Вот ведь ужас-то!

Так что когда Делорс поднимает голову, чтобы взглянуть на меня, она скорее похожа на дерзкую четырнадцатилетнюю девчонку, чем на мою самую старшую сестру. Это четырнадцатилетнее личико прожигает меня взглядом.

– Шонда.

Вот и все, что она говорит. Но это говорится с такой уверенностью…

Поэтому я выпаливаю:

– Мать-одиночка!

Ну, это уже бесстыдство. И вы, и я это знаем. Ибо хотя определение «мать-одиночка» формально мне подходит – я мать, и я одиночка, – зато не подходит мне его культурный и обиходный смысл. Пытаясь присвоить этот термин, словно я – нищая мамаша, изо всех сил пытающаяся прокормить семью, я поступаю как задница. Я это знаю. И знаете, что ужасно? Делорс тоже это знает.

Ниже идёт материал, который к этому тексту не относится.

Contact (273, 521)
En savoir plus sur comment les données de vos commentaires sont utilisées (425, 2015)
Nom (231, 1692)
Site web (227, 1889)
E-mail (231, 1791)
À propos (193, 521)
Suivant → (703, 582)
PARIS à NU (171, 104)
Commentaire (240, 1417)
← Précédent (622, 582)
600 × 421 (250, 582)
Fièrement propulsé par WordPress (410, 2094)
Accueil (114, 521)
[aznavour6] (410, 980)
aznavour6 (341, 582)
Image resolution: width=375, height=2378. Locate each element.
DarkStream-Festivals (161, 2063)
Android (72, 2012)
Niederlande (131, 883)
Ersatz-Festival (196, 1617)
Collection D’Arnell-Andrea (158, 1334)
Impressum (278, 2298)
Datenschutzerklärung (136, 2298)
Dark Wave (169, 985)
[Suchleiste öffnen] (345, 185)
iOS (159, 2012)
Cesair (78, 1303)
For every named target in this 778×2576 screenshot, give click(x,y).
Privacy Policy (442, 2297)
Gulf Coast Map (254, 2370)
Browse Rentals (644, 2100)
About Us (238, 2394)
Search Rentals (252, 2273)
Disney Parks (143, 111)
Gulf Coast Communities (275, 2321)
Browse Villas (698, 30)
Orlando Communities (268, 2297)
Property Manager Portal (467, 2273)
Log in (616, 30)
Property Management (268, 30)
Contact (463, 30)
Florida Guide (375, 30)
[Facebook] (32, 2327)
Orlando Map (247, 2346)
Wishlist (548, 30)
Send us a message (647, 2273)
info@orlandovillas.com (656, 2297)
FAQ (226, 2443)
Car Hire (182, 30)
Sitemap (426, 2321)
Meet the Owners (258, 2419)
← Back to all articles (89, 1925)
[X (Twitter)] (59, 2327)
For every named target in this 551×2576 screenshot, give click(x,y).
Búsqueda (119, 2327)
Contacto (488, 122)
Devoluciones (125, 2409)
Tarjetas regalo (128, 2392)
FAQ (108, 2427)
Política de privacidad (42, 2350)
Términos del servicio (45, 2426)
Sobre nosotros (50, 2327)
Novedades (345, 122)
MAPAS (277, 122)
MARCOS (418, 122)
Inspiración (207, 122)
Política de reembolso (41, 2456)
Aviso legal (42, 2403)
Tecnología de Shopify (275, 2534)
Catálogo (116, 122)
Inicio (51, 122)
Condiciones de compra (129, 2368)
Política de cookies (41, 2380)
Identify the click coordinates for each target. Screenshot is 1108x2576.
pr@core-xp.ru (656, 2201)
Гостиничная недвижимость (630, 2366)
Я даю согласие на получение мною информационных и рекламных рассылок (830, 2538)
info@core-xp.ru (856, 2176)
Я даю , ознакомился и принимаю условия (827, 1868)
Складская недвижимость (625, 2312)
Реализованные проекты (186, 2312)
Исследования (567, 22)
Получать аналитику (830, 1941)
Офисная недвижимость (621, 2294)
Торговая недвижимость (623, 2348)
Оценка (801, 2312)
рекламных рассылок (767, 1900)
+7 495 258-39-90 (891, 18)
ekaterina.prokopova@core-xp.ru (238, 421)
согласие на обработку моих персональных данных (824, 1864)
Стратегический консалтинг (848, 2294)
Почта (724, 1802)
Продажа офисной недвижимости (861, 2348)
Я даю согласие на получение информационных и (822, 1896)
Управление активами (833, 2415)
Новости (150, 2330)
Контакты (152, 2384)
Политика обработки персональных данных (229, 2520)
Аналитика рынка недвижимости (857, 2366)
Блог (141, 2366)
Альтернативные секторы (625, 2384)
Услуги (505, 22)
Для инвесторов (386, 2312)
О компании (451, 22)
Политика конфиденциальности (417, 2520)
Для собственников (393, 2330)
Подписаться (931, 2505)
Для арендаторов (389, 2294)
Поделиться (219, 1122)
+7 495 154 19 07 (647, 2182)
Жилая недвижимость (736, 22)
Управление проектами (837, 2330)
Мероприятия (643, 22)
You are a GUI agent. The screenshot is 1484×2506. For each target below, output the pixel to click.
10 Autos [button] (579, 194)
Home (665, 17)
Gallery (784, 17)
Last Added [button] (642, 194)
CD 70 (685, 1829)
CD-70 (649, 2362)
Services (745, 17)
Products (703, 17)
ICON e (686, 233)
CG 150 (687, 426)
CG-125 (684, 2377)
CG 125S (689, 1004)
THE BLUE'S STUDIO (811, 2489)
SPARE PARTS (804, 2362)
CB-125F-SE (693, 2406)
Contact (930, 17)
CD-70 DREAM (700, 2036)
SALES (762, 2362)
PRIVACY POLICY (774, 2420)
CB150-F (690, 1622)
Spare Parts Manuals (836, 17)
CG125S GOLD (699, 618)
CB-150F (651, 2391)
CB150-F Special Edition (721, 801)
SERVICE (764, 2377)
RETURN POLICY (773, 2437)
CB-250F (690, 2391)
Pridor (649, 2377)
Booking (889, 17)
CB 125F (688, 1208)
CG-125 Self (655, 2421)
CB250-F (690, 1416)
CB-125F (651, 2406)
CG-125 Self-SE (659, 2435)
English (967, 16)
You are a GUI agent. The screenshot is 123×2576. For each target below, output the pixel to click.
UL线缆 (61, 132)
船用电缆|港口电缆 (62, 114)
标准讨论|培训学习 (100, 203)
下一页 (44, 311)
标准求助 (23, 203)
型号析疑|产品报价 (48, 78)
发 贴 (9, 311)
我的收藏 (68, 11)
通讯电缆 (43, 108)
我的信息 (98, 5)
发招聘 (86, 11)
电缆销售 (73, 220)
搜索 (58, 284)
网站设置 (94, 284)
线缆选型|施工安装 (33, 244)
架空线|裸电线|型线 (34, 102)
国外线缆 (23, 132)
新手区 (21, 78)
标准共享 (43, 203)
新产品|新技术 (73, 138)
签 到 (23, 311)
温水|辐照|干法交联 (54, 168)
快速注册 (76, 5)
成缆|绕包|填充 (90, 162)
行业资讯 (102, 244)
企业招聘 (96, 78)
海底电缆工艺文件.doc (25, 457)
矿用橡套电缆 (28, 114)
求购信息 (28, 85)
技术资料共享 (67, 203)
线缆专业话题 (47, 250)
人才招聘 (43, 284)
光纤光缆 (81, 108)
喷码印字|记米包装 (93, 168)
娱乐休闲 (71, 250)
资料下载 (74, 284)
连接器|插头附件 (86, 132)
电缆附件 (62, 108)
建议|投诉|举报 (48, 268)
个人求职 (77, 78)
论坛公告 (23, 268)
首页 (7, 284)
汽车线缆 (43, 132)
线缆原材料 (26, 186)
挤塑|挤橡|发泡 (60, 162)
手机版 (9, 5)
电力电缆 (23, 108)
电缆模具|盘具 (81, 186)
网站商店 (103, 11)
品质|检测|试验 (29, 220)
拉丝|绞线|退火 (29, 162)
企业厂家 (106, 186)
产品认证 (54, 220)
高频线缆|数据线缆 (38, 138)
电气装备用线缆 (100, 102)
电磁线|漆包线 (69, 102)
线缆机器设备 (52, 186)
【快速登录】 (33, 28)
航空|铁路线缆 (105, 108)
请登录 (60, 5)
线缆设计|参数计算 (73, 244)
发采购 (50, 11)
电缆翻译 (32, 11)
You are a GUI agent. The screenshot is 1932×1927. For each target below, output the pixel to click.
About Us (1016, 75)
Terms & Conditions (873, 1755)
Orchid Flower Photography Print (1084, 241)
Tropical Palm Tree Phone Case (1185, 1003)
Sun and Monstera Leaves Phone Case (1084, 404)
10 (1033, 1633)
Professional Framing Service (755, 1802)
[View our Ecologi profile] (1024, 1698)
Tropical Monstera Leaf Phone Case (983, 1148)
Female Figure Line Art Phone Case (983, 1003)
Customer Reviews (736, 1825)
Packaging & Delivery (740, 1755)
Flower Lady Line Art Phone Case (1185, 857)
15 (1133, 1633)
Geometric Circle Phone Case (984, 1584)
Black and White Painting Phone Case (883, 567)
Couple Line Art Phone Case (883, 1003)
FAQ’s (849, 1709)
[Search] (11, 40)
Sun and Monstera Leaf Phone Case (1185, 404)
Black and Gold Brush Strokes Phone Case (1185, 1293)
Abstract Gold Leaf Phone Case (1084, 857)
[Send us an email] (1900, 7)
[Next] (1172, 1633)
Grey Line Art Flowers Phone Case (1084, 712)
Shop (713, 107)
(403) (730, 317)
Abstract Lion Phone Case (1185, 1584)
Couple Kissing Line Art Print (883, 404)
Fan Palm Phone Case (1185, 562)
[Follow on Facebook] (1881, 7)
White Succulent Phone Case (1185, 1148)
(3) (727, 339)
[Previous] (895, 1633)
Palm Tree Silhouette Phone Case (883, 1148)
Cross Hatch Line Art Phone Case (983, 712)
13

Мне нужно положить конец этому разговору. Я поднимаю брови и натягиваю свою командирскую маску. Ту, которую надеваю в офисе, когда мне нужно, чтобы все перестали со мной спорить.

Сестре на мою командирскую маску плевать. Но она снова берется за нож, возвращаясь к нарезке.

– Помой сельдерей, – велит она мне.

И я мою сельдерей. Каким-то образом запах сельдерея, движения рук в раковине, радость Эмерсон, расплюхивающей ладошками воду по кухонному столу, – все это убаюкивает меня, внушая ложное чувство защищенности.

И поэтому я оказываюсь неподготовленной.

Я поворачиваюсь. Протягиваю ей мокрый чистый сельдерей. И удивляюсь, когда, продолжая рубить зелень, Делорс начинает говорить:

– Ты – одиночка и мать, но ты не мать-одиночка. Я живу от тебя в пяти кварталах. Сэнди – в четырех. Твои родители живут в сорока минутах езды и всегда с радостью посидят с детьми. У тебя есть буквально лучшая няня в мире. У тебя три изумительные близкие подруги, которые с готовностью помогут тебе в любую минуту. Ты окружена родственниками и друзьями, которые тебя любят, людьми, которые хотят, чтобы ты была счастлива. Ты сама себе хозяйка – твоя работа требует от тебя только такой занятости, которой ты сама хочешь. Но ты никогда не занимаешься ничем, кроме работы. Ты никогда не веселишься. А ведь когда-то ты очень любила повеселиться. Теперь на тебя сыплются все эти замечательные возможности – шансы, которые бывают раз в жизни, – и ты ни одним из них не пользуешься. Почему?

Мне неуютно. Я меняю позу. По какой-то причине мне все это не нравится. Мне в этом разговоре вообще все не нравится. Моя жизнь прекрасна. Моя жизнь великолепна. В смысле – оглянись вокруг!

Погляди!

Я… счастлива.

Вроде как.

Вроде как счастлива.

Типа того.

Не лезь не в свое дело, Делорс. Ты меня раздражаешь, Делорс. Людям не полагается быть Бенджаминами Баттонами[6], так что твое личико – явный результат сделки с Сатаной, Делорс! Знаешь что, Делорс? Ты воняешь как какашка!

Но я ничего этого не говорю. Просто долго стою на одном месте. Наблюдаю, как она рубит овощи. И наконец отвечаю. Вложив в голос нужное количество небрежного высокомерия:

– Да ну тебя на фиг.

А потом отворачиваюсь, надеясь тем самым показать, что разговор окончен. Я направляюсь к креслам и диванам, где осторожно сгружаю задремавшую Беккетт в плетеную колыбельку. Укладываю Эмерсон на пеленальный столик, чтобы сменить подгузник. Через минуту я поднимусь на второй этаж и попытаюсь найти незамызганную блузку, чтобы переодеться к ужину. Свежий подгузник надет. Я сажаю Эмерсон себе на бок, укладываю ее головку на свое плечо, и мы поворачиваемся лицом к сестре, когда я направляюсь к лестнице. И вот тогда-то она их и говорит. Эти шесть слов.

Бормочет. Почти неслышно.

Заканчивая рубить репчатый лук.

Шесть ошеломительных слов.

– Ты никогда ничему не говоришь «да».

На одно мгновение время останавливается. Становится ясным застывшим моментом, который я никогда не забуду. Одной из картин, которые никогда не будут сняты со стены моего сознания. Моя сестра одета в коричневый худи, волосы стянуты в аккуратный пучок на затылке. Она стоит у стола с ножом в руке, с опущенной головой, и перед ней на столе растет на разделочной доске маленькая горка нарубленного белого лука.